O valor foi estipulado de acordo com uma estimativa do faturamento da empresa. A multa é de R$ 10.549,72, por cada um dos barrados. Cabe à Casa Clube recorrer da decisão. "No Procon há uma segunda instância. Se a decisão for confirmada lá, a empresa ainda pode recorrer ao Ministério Público Estadual, que possui uma vara especializada em consumidor", esclarece o secretário.
O dinheiro da multa não será destinado aos reclamantes. O valor recolhido segue para o Fundo Municipal do Procon e terá a finalidade de bancar ações para esclarecer à população sobre os direitos do consumidor.
Daniela Dshamps, um dos travestis barrados na madrugada do dia 8 de agosto, acredita que a decisão do Procon é o primeiro sinal de que está sendo feita justiça. "Estão nos dando razão. Nada que eles tiverem que pagar vai desmanchar a vergonha que passamos naquele dia", desabafa.

Luta pessoal
O travesti assume temer voltar ao local com medo de represálias "Não queremos mas ir lá, e estamos lutando, também, para que outras pessoas não passem pelo mesmo constrangimento", diz.

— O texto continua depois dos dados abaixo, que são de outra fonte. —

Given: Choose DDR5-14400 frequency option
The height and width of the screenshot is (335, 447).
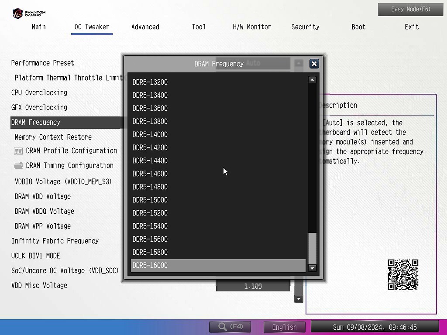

Além da ação que corre no Procon, as travestis aguardam, ainda, o resultado de um processo por danos morais que corre na Justiça comum. "Nós estamos pedindo indenização. A empresa já tentou acordo mas nós não aceitamos. Segundo o nosso advogado, a primeira audiência deve acontecer ainda este mês", relata.
A direção da Casa Clube foi procurada para comentar a polêmica envolvendo a denúncia e se posicionar a respeito da multa proferida pelo Procon, em outubro, relacionada aos fato de os três travestis terem afirmado que foram barrados na porta da casa noturna em agosto. Guilherme Baião Tavares, um dos sócios da casa noturna, informou por meio de uma nota que a primeira decisão foi contestada e a empresa está aguardando, agora, nova avaliação dos fatos pela Justiça.